▶ TEXT SHOWN
February 10, 2022•502 words
Reading time: 3.5 min
In this post I wrote long ago, I discussed how evolution has fundamentally not provided humans with an answer to non-infectious, chronic diseases and ageing.
"However, ageing and cancer are fundamentally problems evolution has not provided us with a solution with.
Ageing can be said to be a root cause for all diseases. However, our biological defence against it is arguably lacking due to our lack of evolution in this regard. Using the theory of natural selection, for us to effectively evolve to protect ourselves against such a disease, we have to die with that disease as the cause. However, given that humans, for most of our existence, died young and to causes not related to ageing and cancer, we never developed a mechanism of protection against them that could last past our past mediocre life expectancy (most can expect to live to 40)."
A correction I should make on the life expectancy of 40 is that I did not consider how infant mortality was very high in the past. Once past a certain infant/toddler age, a person could reasonably expect to live into their 60s.
This phenomenon of natural selection exerting less of an effect on our bodies as we age was dubbed the "Selection Shadow".
Each of us is born slightly different, with each of us having some positive or negative variations. These are genetic variations or mutations.
Mutations beneficial to us that have an effect early on in life (before our peak reproductive age) are "selected" by natural selection.
An example would be why babies are considered cute. Human babies are helpless blobs that cannot survive on their own. It's likely that historically, babies that were born slightly cuter than the rest were paid more attention to and better cared for than babies that were born slightly less cute. Hence, babies which were cute were more likely to survive better, mature and then be able to have offspring. Cute babies were "selected" over less cute babies.
However, with mutations relevant to chronic disease and ageing, natural selection applies to a lesser extent. It does not matter how age and cancer/diabetes/hypertension/stroke resistant we are early on in life. Using the cute baby example, take two babies which are equally cute, but make one have complete resistance to cancer/diabetes/hypertension/stroke, and the other has a full predisposition to cancer/diabetes/hypertension/stroke. Both have a high chance to have offspring in their early adulthood. Let's say each has one offspring. Now age the two individuals into their middle ages. The 'resistant' individual (free of disease) would be more fit in terms of survival than the 'predisposed' individual (being now comorbid with cancer/diabetes/hypertension/stroke). Yet, both individuals are less likely to have children at this later age.
The late-life beneficial mutations were not particularly selected and passed on to more offspring, and late-life deleterious mutations were not selected against and still passed on.
This is one of the many theories for why we age and develop many age-related non-communicable diseases.

▶ PROVIDED DATA
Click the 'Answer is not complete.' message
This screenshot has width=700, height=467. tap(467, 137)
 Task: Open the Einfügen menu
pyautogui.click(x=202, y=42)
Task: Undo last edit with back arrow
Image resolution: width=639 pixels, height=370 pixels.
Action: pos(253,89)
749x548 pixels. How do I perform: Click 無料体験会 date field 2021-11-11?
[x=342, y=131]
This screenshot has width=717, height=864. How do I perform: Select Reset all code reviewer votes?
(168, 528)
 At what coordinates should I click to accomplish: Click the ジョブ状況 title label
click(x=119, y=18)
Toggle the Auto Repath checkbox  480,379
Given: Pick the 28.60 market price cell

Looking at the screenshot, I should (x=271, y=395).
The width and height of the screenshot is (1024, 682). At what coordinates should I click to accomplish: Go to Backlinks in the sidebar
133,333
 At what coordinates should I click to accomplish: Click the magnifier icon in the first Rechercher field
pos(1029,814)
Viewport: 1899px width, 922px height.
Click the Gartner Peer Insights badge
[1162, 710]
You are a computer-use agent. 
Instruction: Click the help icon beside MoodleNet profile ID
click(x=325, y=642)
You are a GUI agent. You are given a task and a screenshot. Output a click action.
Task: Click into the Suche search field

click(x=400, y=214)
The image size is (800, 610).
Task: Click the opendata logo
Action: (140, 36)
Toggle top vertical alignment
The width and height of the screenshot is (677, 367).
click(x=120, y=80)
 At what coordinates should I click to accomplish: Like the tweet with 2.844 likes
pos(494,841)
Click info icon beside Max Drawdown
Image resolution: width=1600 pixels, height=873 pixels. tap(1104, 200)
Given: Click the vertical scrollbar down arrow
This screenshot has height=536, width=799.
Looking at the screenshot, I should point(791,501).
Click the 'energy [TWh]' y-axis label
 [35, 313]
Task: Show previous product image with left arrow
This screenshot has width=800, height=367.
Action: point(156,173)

▶ INSTRUCTIONS
**a)** Do the following statements agree with the selection shadow post? For each, answer yes or no and quote the deciding words.
(i) The older post quoted in the text said most people could expect to live to 40.
(ii) According to the correction, a person past a certain infant or toddler age could expect to live into their 80s.
(iii) Beneficial mutations that act late in life were strongly selected.
**b)** Answer these questions from the selection shadow post.
(i) What is the name for the weaker effect of natural selection as we age?
(ii) What does the post say can be called a root cause for all diseases?
(iii) In the two-baby example, how many offspring does each individual have?
**c)** In the selection shadow post, one of two equally cute babies is given complete resistance to a set of diseases. List every disease in that set.

▶ TASK-BY-TASK SOLUTIONS
**a)**
(i) Yes: "most can expect to live to 40"
(ii) No: "a person could reasonably expect to live into their 60s"
(iii) No: "The late-life beneficial mutations were not particularly selected"

**b)**
(i) The "Selection Shadow"
(ii) Ageing
(iii) One

**c)** Cancer, diabetes, hypertension, stroke